September 20, 2013

Moroccan countryside: drive through the multiple ecosystems

We felt a little sad to leave Fes, as we both enjoyed its maze-like streets and mud dwelling houses, diversity of the little shops and stalls, the singing of mullahs 5 times a day and so on. However, we still had more than half of our journey in front of us and today we needed to drive almost 500km to Merzouga - a small desert town near Algerian boarder. According to our GPS we would be on the road for 6 hours.
The road ahead was gong to be an interesting one, as we were about to drive through multiple ecosystems in one day: plains, grassland, cedar forests, shrub-steppe and finally arriving to the beginning of the Sahara desert. Also, from now on we would be driving through a much less populated areas than in the west parts of the country.  
About an hour further we arrived to Ifran. The contrast that this small town had with Fes is enormous. At once we felt like we were somewhere in Switzerland, surrounded by cedar trees and very much European looking shale's and houses.
After Ifran we were driving up the mountains of the Middle Atlas, close to an altitude of about 1500m above sea level.
When reading about Morocco, I found some information that the Cedar Forests in this region are widely populated with monkeys and we wanted to make a stop to see them. Azrou was recommended as a good place to view the macaques, with three spots that are normally more or less guaranteed to provide a sighting. The GPS coordinates of the one we visited are:  33°25′36.46″N 5°9′20.06″W.
Even before we arrived to the spot, we saw some wild monkeys along the road, making faces at us or hiding in the trees. 
We had to go off the normal road on the unpaved path and regretted a bit that our car wasn't a 4x4. Here, Dima got concerned again of puncturing the car tires. Not that we did, but he kept worrying and had real doubts on whether we should drive further.  
After about 7-8 km we saw some people on horses and some huts, so we knew that we were at the right place. There were plenty of monkeys around, large and small, and they were lurking for treats. A couple of locals were selling bags with some seeds and fruits to feed the monkeys, while the other owns were trying to sell the horseback ride through the forest. 
We politely declined, and just walked around a bit taking photos. 
With still 400km in front of us, we didn't stay long. When getting back to the main road we took a different path which had a bit better paving.
Still not ideal but more drivable with a regular car. Apparently, this road is just before the one we took when driving from Azrou.
The scenery was changing quite fast as we drove on.  
The mountains slowly changed into plateaus and then into the shrub-steppe.
With an exception of some small villages every now and then we were mostly driving through the endless step and hills.
We stopped at one of the larger villages to get some food. It even had a choice between two cafes situated exactly opposite of each other (healthy competition,  I guess). One was called TITANIC :-)
We chose the other one...
After lunch the scenery was slowly changing from the hilly step...
into the red rocky mountain like terrain. 

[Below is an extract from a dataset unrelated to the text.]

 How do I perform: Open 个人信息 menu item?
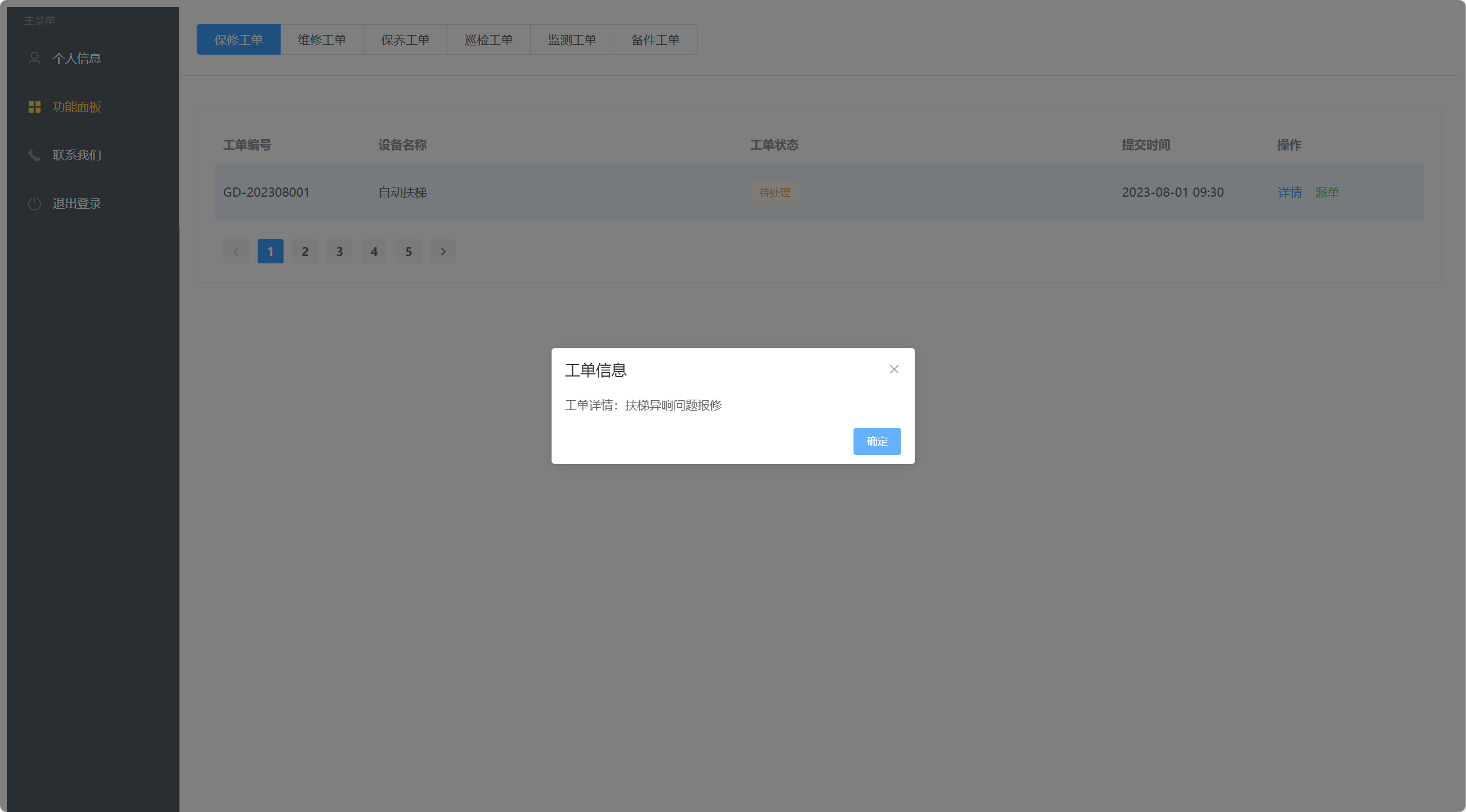77,58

With very few cars on the road Dima had a blast overtaking them whenever possible :-)
 
After about four hours being on the road, we were passing through yet another small settlement when what we were warned many times before - finally happened.

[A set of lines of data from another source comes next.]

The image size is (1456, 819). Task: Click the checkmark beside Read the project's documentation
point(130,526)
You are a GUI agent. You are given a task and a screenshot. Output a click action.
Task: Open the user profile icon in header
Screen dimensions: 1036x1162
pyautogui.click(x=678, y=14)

The speed limit in the populated areas of Morocco is 60 and we were neatly following the rules. Almost all the way through the village, we already could see the sign of the village boarder in the distance, behind a small hill. Dima started to accelerate and just as we were driving over the top of that very hill, we saw THEM. The local police with radar was hiding just behind it, measuring the speed of all vehicles driving out of the village. Dima hit the breaks, but it was too late. The policeman motioned that we need to pull over.  
We got out of the car and prepared the whole speech on how we had no idea we were driving fast and that we are absolutely sorry and that they needed to let us go. All in English, of course. But it wasn't our lucky day, as one of the policemen spoke English and managed to explain that we exceed the speed limit by 9km (!) and that because the radar made a picture of us speeding, he now had no choice but to fine us. We made another couple of attempts to change his mind, but they only helped a bit. At some point, the guy felt a bit sorry, and said that although the fine is inevitable, but he will write us the smallest one in the book (choice from 30, 60 or 90 euros). We paid 30, asked for receipt and left.

Town of Errachidia is the last larger settlement before entering the desert region of Morocco. Despite the palm trees along the road... 
 ... you could already feel the closeness of the Sahara.
 We joked that the this guy was taking all his wifes on a road trip :-) 
Further down the road, as we were getting closer to the desert the landscape became really empty, the roads almost deserted and stretching for tens of kilometers all the way to the horizon.
A smaller side road led from the highway to the Hassilabied settlement, near Merzouga that is just on the boarder of the Sahara desert. We could already see sand dunes towering at a distance.
We booked a stay at the tents camp in the desert. A nomad tribe that lives now in Hassilabied (they lived in the desert before through out the year) was arranging all the details. The owner, Mohammed, was waiting for us at his house. We could park the car there, and start our desert adventure.